Problèmes à résoudre -
a. D'après l'extrait sur la souveraineté et la crise grecque, que requiert la souveraineté en contexte exceptionnel ?
b. Recopiez fidèlement le passage de l'extrait sur la souveraineté et la crise grecque qui commence à « Vous évoquez dans » et se termine à « Constitution de 1958. ».

Extrait -

—————

Vous évoquez dans vos carnets Russeurope le concept de Carl Schmitt de la "souveraineté et de l’état d’exception" à l’instar de l’article 16 de la Constitution de 1958.
Comment pourrait-elle s’appliquer au cas grec ? Je rappelle ici vos propos « Une telle situation exceptionnelle, où peut émerger brutalement une rationalité collective relativement homogène, appelle, bien entendu, une réaction du même ordre. Il n’est alors de politique économique et de développement institutionnel que par la politique dans sa forme la plus nue, la réaffirmation de la souveraineté " (Russeurope). Toute la problématique de réquisition de la banque centrale remettant en cause la question de l’indépendance de cette institution, le rétablissement du contrôle sur le mouvement des capitaux, le contrôle politique exercé sur le système bancaire et la politique de crédit, la reconquête de l’outil monétaire, s’inscrivent dans cette cohérence. La souveraineté en contexte exceptionnel requiert des mesures d’exception.
Dans un contexte plus large géopolitique, il convient de poser des interrogations :
Quelle orientation adoptée par l’Allemagne :
1. Sa position au regard de la crise grecque.
2. La volte-face d’Angela Merkel s’agissant de la question des refugiés.
3. Comment la crise économique chinoise impacte la politique allemande à l’international ?

—————

Données présentées -
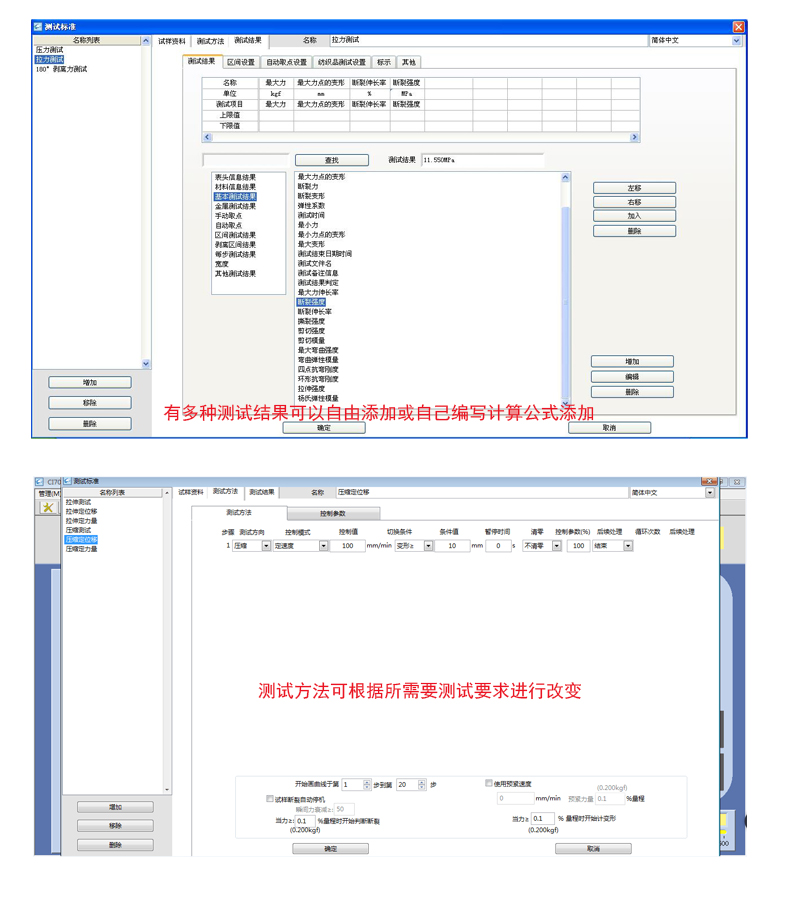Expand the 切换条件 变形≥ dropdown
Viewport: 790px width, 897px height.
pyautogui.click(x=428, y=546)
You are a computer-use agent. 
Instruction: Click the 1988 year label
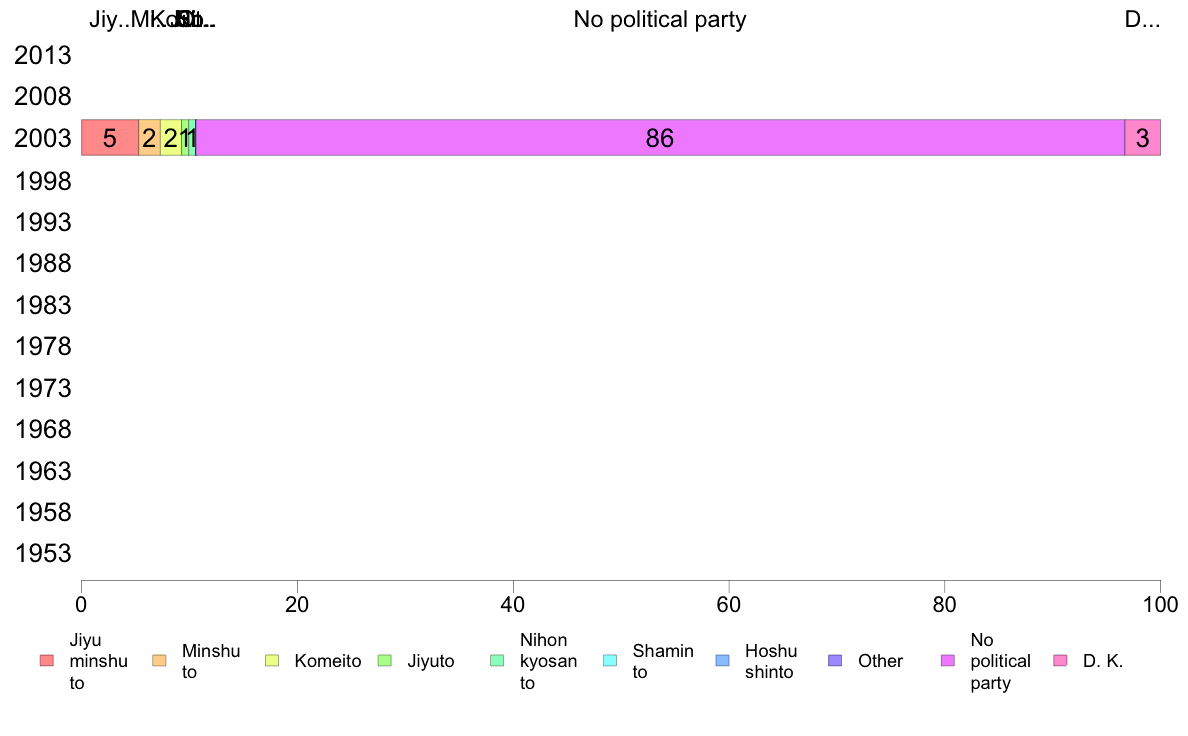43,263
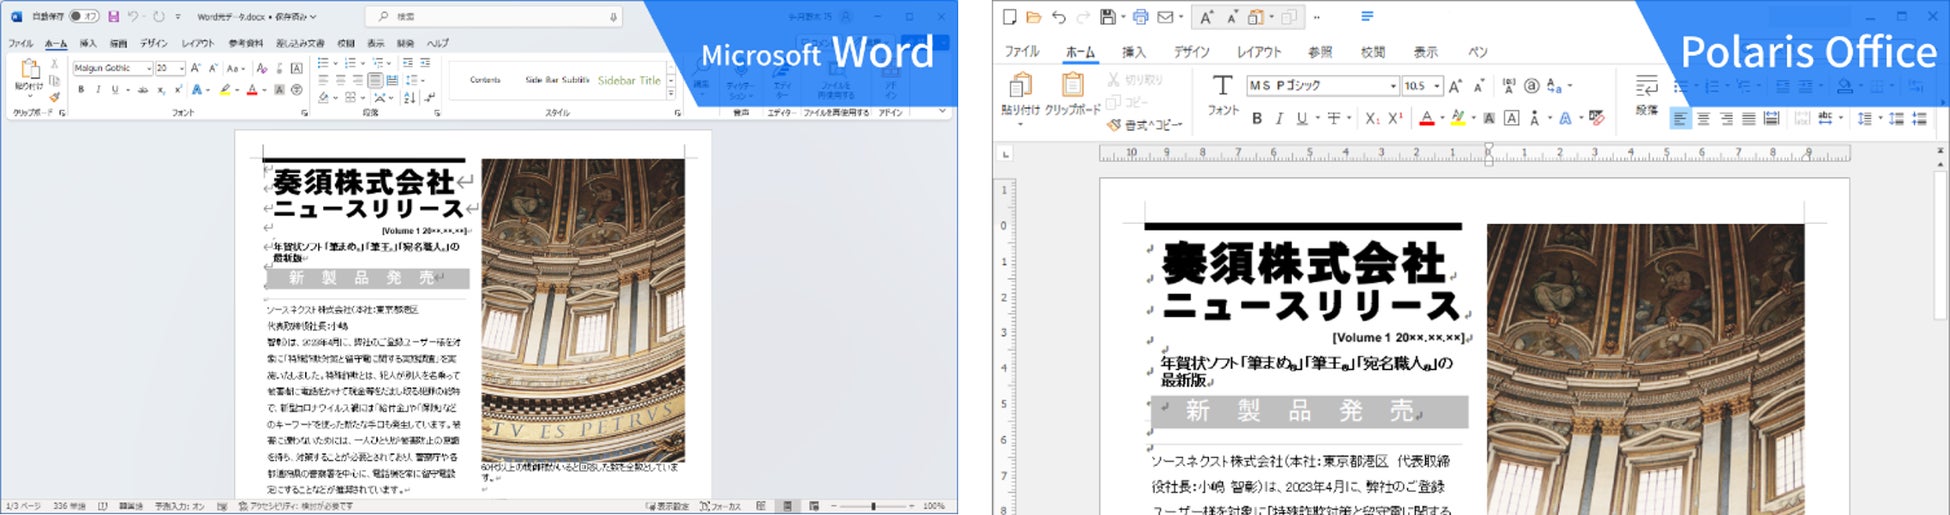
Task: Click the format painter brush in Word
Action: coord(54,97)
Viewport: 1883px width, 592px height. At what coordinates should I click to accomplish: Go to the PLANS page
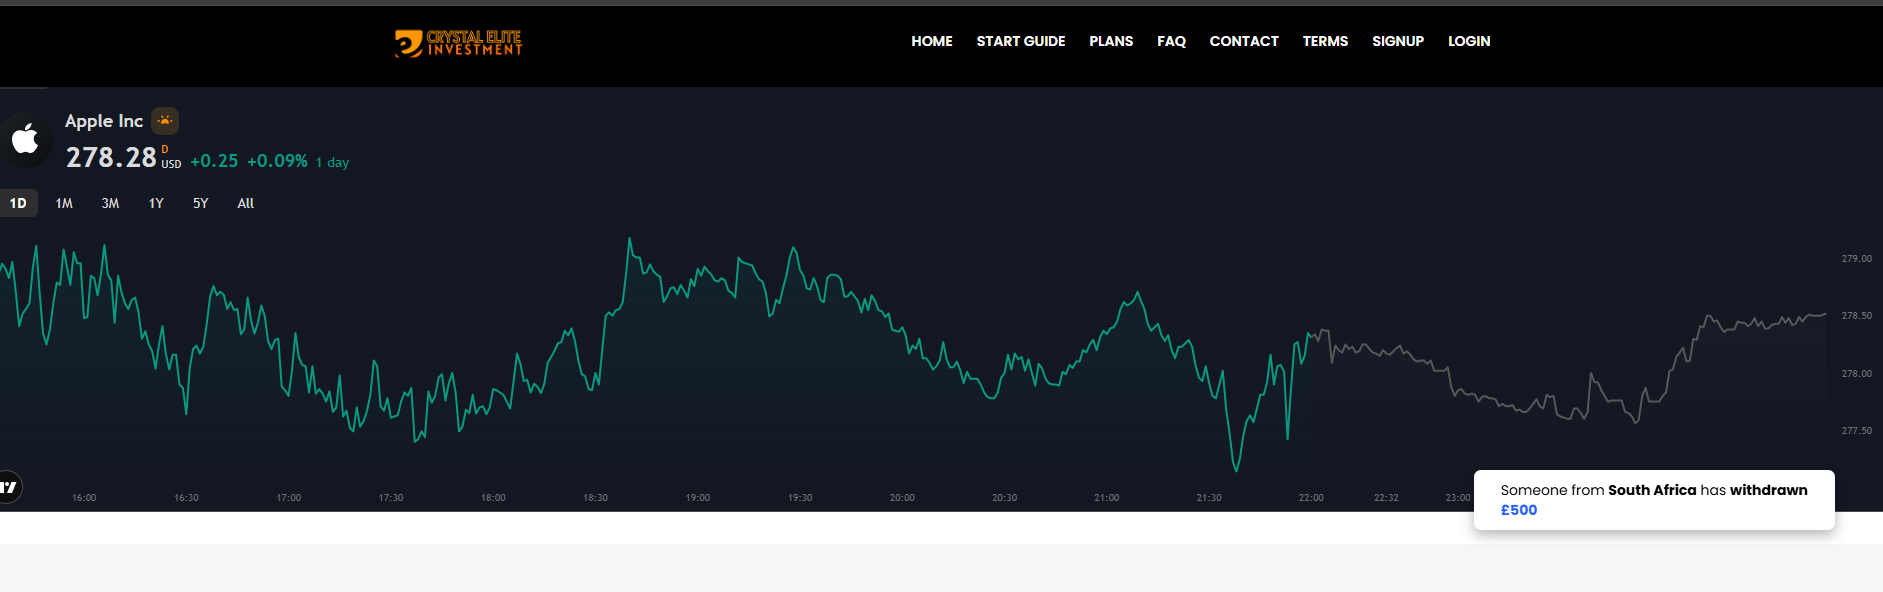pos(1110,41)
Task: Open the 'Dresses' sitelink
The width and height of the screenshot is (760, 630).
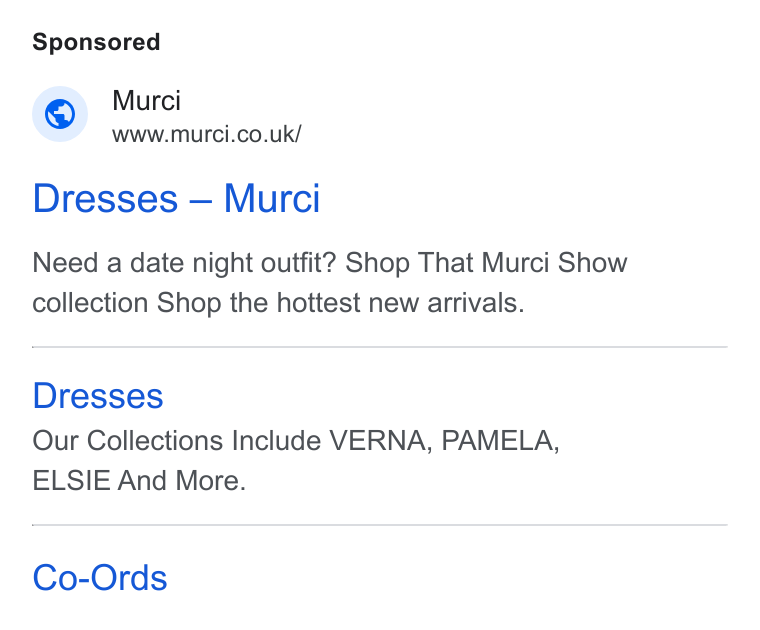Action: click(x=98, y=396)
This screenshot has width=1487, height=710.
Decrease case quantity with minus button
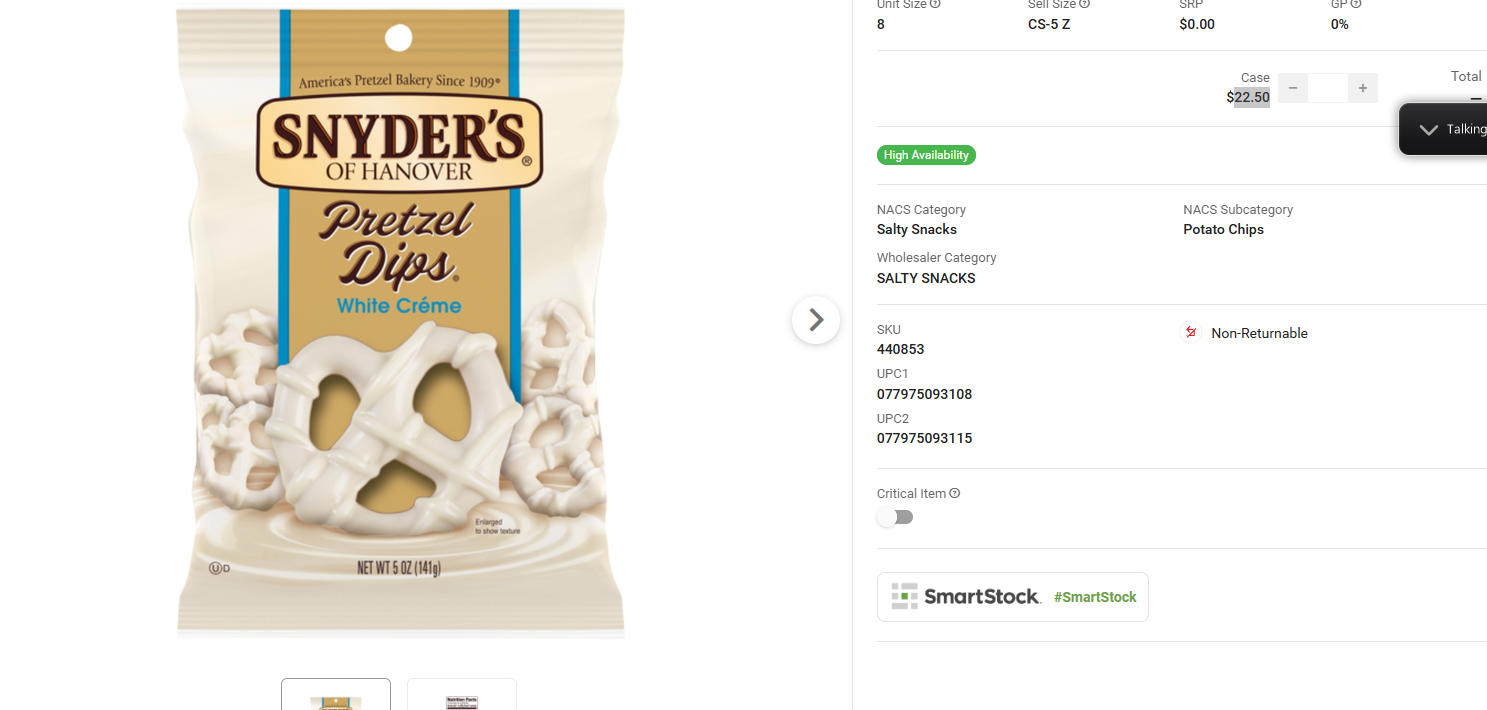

—————

Réponses fournies -
a. Des mesures d'exception.

b.
Vous évoquez dans vos carnets Russeurope le concept de Carl Schmitt de la "souveraineté et de l’état d’exception" à l’instar de l’article 16 de la Constitution de 1958.